Image features correspond to regions or objects of an image with
high discriminative value thereby providing a representation of the
image content. The image features may then be represented by
feature descriptors.
[0018] Image features may be image regions, particularly locations
within an image that have high distinctiveness, i.e. these image
regions are easily distinguishable from other image regions.
Feature descriptors are a means to describe such features, for
example by extracting statistics on the image regions around the
features. A feature descriptor may thus be considered as a digital
fingerprint of a feature. This will be described in more detail
below.
[0019] According to another embodiment of the invention, the second
positioning system is configured for selecting features from the
image stored in the database in order to generate a first group of
image features and/or the second positioning system is further
configured for selecting features from the image generated by the
on-board camera of the vehicle in order to generate a second group
of image features.
[0020] Therefore, only some parts of an image or only one part of
the image is selected and used for the comparison. This means that
the selected features from the image stored in the database, e.g.
the first group of image features, may be compared to the selected
features from the image generated by the on-board camera, e.g. the
second group of image features. The features may be selected or
extracted by means of specialized feature extraction algorithms.
The comparison between the images may then be based only on the
first group of image features of the image stored in the database
and the second group of image features of the image generated by
the on-board camera. In this manner, the computational cost
associated with the processing is considerably reduced.
[0021] According to another embodiment of the invention, the second
positioning system is configured for allocating first feature
descriptors to the first group of image features using similarity
criteria, wherein the first feature descriptors are representative
for the first group of image features of the image stored in the
database. In particular, one first feature descriptor is allocated
to each image feature of the first group of image features. The
first feature descriptor may also be called first image feature
descriptor or simply first descriptor. The second positioning
system is configured for allocating second feature descriptors to
the second group of image features using similarity criteria,
wherein the second feature descriptors are representative for the
second group of image features of the image generated by the
on-board camera of the vehicle. In particular, one second feature
descriptor is allocated to each image feature of the second group
of image features. The second feature descriptor may also be called
second image feature descriptor or simply second descriptor.
[0022] Generally, a feature descriptor, as described in the present
invention, may be considered as a means for uniquely representing
image features of an image. Such descriptors are based on data
extracted from areas around the corresponding image features.
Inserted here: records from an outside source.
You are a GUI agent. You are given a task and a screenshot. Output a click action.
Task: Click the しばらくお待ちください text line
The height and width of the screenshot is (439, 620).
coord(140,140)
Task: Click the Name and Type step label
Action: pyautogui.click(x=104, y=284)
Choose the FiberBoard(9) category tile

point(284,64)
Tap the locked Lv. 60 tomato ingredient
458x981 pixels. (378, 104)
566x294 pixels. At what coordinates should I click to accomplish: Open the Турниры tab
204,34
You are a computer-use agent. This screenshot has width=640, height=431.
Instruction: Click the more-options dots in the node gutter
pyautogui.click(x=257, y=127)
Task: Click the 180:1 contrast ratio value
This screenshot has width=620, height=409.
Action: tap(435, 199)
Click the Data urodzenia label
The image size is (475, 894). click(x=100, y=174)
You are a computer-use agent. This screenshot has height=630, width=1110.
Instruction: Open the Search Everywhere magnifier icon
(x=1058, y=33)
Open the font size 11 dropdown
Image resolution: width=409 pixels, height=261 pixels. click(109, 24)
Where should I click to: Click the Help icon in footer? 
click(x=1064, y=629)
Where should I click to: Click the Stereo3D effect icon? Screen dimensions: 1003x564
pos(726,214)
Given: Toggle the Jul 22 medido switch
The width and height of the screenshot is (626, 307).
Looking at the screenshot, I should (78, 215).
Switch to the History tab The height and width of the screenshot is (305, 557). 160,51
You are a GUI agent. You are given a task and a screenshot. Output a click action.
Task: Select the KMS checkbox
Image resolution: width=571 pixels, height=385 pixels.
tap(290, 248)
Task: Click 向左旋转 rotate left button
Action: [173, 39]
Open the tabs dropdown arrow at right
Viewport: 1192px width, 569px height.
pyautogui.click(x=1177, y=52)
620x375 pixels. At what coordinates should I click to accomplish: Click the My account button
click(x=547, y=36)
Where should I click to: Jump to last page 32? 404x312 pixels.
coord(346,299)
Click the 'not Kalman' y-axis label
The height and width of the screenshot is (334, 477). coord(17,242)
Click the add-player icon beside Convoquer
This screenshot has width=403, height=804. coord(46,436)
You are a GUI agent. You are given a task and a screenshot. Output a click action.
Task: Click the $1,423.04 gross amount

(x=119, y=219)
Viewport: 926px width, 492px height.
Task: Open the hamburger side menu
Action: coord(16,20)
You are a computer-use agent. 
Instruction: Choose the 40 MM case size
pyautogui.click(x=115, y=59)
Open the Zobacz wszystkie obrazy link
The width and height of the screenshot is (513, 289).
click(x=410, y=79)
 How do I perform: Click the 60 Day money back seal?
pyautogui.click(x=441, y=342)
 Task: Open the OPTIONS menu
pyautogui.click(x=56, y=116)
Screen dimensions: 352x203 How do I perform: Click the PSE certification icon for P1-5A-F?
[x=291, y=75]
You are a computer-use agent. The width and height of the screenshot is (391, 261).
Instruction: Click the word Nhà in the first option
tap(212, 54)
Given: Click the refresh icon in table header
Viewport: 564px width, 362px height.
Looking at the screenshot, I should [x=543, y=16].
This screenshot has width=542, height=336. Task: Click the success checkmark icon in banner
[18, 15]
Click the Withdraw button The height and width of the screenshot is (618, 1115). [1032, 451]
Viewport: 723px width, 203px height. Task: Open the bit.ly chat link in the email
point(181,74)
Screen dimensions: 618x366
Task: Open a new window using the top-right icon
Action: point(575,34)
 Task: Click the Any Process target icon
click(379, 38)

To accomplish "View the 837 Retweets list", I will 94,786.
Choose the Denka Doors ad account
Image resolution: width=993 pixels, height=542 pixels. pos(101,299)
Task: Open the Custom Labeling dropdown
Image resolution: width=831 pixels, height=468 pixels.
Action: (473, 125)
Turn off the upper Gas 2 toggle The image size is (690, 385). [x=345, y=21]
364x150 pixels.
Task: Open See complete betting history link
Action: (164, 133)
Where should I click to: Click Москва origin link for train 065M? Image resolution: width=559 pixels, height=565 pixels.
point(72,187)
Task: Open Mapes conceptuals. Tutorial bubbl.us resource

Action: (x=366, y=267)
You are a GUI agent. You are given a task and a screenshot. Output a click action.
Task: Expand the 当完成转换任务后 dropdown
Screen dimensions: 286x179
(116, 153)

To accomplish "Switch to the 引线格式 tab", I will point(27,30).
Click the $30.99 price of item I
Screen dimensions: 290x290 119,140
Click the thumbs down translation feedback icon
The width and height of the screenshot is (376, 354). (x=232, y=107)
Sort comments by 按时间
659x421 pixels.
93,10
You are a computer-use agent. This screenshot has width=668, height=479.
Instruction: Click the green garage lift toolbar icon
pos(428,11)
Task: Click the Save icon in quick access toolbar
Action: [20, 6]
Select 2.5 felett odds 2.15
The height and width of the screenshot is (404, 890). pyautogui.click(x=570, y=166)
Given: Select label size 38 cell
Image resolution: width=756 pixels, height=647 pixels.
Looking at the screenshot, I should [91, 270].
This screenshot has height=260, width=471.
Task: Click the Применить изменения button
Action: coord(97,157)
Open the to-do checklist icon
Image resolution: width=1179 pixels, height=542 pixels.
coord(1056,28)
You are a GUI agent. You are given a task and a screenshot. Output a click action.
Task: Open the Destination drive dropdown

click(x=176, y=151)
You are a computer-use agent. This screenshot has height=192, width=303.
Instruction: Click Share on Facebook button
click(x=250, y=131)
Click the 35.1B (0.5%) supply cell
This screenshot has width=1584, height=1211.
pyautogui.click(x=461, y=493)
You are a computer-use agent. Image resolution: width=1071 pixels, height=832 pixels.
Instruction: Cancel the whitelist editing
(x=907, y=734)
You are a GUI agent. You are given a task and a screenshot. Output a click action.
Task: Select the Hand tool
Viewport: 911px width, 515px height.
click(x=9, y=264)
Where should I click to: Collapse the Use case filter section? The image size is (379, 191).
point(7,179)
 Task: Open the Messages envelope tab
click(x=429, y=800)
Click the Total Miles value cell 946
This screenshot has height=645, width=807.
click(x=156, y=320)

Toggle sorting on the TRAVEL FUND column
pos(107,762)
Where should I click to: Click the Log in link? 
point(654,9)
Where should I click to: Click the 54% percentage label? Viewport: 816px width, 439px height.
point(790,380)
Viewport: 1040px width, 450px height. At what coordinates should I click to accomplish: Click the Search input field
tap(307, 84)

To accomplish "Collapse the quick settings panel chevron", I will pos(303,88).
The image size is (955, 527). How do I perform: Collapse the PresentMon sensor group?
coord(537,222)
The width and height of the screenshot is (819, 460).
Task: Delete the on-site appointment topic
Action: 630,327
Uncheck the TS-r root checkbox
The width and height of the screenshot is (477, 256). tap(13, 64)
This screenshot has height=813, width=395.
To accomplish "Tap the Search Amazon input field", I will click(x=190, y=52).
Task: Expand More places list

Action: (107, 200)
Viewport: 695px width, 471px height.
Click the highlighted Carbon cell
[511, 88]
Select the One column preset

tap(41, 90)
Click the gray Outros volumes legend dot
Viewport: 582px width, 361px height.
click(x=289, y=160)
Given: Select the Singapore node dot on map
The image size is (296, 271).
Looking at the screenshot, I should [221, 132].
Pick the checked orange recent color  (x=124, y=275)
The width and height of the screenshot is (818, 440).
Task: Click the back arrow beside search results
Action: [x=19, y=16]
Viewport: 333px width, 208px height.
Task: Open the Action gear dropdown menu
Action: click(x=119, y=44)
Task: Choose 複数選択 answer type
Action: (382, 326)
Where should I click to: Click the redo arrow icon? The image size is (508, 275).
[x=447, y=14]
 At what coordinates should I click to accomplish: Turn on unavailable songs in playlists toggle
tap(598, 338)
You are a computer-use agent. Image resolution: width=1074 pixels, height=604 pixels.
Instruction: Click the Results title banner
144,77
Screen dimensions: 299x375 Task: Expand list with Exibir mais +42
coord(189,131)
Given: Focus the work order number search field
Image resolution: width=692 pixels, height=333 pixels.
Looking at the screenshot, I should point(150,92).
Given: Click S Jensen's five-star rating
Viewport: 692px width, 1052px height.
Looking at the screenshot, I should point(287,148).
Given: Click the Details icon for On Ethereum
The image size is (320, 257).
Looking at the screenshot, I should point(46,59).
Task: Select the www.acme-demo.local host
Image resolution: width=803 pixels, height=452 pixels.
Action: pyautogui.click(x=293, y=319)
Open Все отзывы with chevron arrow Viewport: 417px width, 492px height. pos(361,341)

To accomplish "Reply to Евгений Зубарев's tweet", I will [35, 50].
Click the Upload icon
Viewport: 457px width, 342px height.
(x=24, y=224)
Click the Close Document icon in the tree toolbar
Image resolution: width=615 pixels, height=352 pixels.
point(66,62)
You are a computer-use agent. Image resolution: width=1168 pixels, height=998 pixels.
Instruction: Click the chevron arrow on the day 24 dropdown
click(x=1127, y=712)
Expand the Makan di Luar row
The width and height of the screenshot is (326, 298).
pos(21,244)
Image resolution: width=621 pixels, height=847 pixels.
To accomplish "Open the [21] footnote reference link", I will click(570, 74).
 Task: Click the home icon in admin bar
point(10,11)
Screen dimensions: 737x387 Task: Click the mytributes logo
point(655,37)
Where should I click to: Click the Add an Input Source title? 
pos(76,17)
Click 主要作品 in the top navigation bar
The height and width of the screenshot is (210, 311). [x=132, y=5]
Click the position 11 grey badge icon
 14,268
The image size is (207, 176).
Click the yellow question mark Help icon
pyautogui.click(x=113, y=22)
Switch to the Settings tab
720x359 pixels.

[0023] In this manner, it is possible to compare the image data of
the image stored in the database and the image data of the image
generated by the on-board camera of the vehicle using visual bag of
words techniques. Using the first feature descriptors and the
second feature descriptors as well as a so-called visual
vocabulary, a comparison between the images can be carried out in
order to provide the second, visual information about the position
of the vehicle.
[0024] In particular, using visual bag of words techniques
comprises the provision of visual information which is obtained
from raw images by extracting image features from an image. The
image features correspond to regions of an image with high
discriminative value providing a representation for the image
content. The image features are then represented using the feature
descriptors. These feature descriptors describe the corresponding
regions in a compact form typically taking into account the
gradient distribution within the regions. For example, binary
techniques such as BRIEF or ORB provide a more compact
representation decreasing the computational costs associated with
the processing, storage and transmission of image features. BRIEF
and ORB descriptors provide a computational efficient way of
characterizing image features. They use key points around each
feature. Each element in the binary descriptor is calculated by
comparing the image intensity between pairs of key points. After
the allocation of the feature descriptors to the image features,
the feature descriptors are grouped such that a generalized feature
descriptor, e.g. a visual word is obtained. This aspect will be
described in more detail in the following.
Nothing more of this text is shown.